Многие из нас, может быть, согласятся с литературными оценками «Доктора Живаго» (в другой раз – в романе «Ада» (1969) – он остроумно переделывает его фамилию на Мертваго), но факт остается фактом: непростая судьба Пастернака не заставила Набокова переоценить его творчество.

Прочитав «О социалистическом реализме» (1959) Андрея Синявского, Набоков даже к нему, лагернику, отнесся соревновательно, несочувственно. Согласно биографии Брайана Бойда, Набоков признавал, что Терц умно и талантливо представил проблему, но при этом он, Набоков, сам уже давно говорил то же самое своим студентам3. Как будто тихие академические кампусы университетов Уэлсли, Гарварда и Корнеля можно сравнить с социалистическо-реалистическими бараками Дубровлага.

Казалось бы, не было у Набокова желания заниматься политикой или писать о ней, не было и сочувствия к политическим мученикам, не окажись они собственными его героями. В его романах мы сталкиваемся с судьбой Осипа Мандельштама, и поэтической, и политической: в «Приглашении на казнь» (1938), в «Истреблении тиранов» (1938), в «Под знаком незаконнорожденных» (1947).
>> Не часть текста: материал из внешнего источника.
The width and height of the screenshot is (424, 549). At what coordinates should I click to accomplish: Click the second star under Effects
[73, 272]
Такое интертекстуальное прочтение человеческих жизней и судеб литературных героев, вплетающее судьбу Мандельштама в набоковские произведения, станет понятно при сравнении писательских характеров Владимира Набокова и Осипа Мандельштама.

Начнем с общего. И Набоков, и Мандельштам по-разному, но оба стремятся к рациональному индивидуализму Запада. Набоков, русский писатель, из-за географического перемещения не только вознамерился стать западным, но и стал им. Мандельштам, еврей, постарался преодолеть неприветливую физически окружающую его русскость ради духовного побега в западничество, сначала протестантское, а потом католическое.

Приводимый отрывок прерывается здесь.